In March 2005, a woman contacted Florida's Palm Beach Police Department and alleged that her 14-year-old stepdaughter had been taken to Epstein's mansion by an older girl. While there, she was allegedly paid $300 () to strip and massage Epstein. She had allegedly undressed, but left the encounter wearing her underwear.

Palm Beach Police began a 13-month undercover investigation of Epstein, including a search of his home. During the investigation, Palm Beach Police Chief Michael Reiter publicly accused the Palm Beach County state prosecutor, Barry Krischer, of being too lenient and called for help from the FBI.

The Federal Bureau of Investigation (FBI) then became involved. Subsequently, the police alleged that Epstein had paid several girls to perform sexual acts with him. Interviews with five alleged victims and 17 witnesses under oath, a high-school transcript and other items found in Epstein's trash and home allegedly showed that some of the girls involved were under 18, the youngest being 14, with many under 16. The police search of Epstein's home found two hidden cameras and large numbers of photos of girls throughout the house, some of whom the police had interviewed in the course of their investigation. Adriana Ross, a former model from Poland who became an Epstein assistant, reportedly removed computer drives and other electronic equipment from the financier's Florida mansion before Palm Beach Police searched the home as part of their investigation. The court documents record that a search of Epstein's residence by Palm Beach Police detective Joseph Recarey in 2005 uncovered an incriminating Amazon receipt containing books on S&M. The books he ordered are titled: SM 101: A Realistic Introduction, SlaveCraft: Roadmaps for Erotic Servitude – Principles, Skills and Tools and Training with Miss Abernathy: A Workbook for Erotic Slaves and Their Owners.

A former employee told the police that Epstein would receive massages three times a day. Eventually the FBI compiled reports on "34 confirmed minors" eligible for restitution (increased to 40 in the non-prosecution agreement) whose allegations of sexual abuse by Epstein included corroborating details. Julie Brown's 2018 exposés in the Miami Herald identified about 80 victims and located about 60 of them. She quotes the then police chief Reiter as saying "This was 50-something 'shes' and one 'he'—and the 'shes' all basically told the same story." Details from the investigation included allegations that 12-year-old triplets were flown in from France for Epstein's birthday, and flown back the following day after being sexually abused by the financier.
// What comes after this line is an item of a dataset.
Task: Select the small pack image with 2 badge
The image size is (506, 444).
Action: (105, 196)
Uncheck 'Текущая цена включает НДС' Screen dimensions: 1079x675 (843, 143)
It was alleged that young girls were recruited from Brazil and other South American countries, former Soviet countries, and Europe, and that Jean-Luc Brunel's "MC2" modeling agency was also supplying girls to Epstein.

In May 2006, Palm Beach police filed a probable cause affidavit saying that Epstein should be charged with four counts of unlawful sex with minors and one count of sexual abuse. On July 27, 2006, Epstein was arrested by the Palm Beach Police Department on state felony charges of procuring a minor for prostitution and solicitation of a prostitute. He was booked at the Palm Beach County jail and later released on a $3,000 bond. State prosecutor Krischer later convened a Palm Beach County grand jury, which was usually only done in capital cases. Presented evidence from only two victims, the grand jury returned a single charge of felony solicitation of prostitution, to which Epstein pleaded not guilty in August 2006.

Epstein's defense lawyers included Roy Black, Gerald Lefcourt, Harvard Law School professor Alan Dershowitz, and former U.S. Solicitor General Ken Starr. Linguist Steven Pinker also assisted.

Non-prosecution agreement (NPA) (2006–2008)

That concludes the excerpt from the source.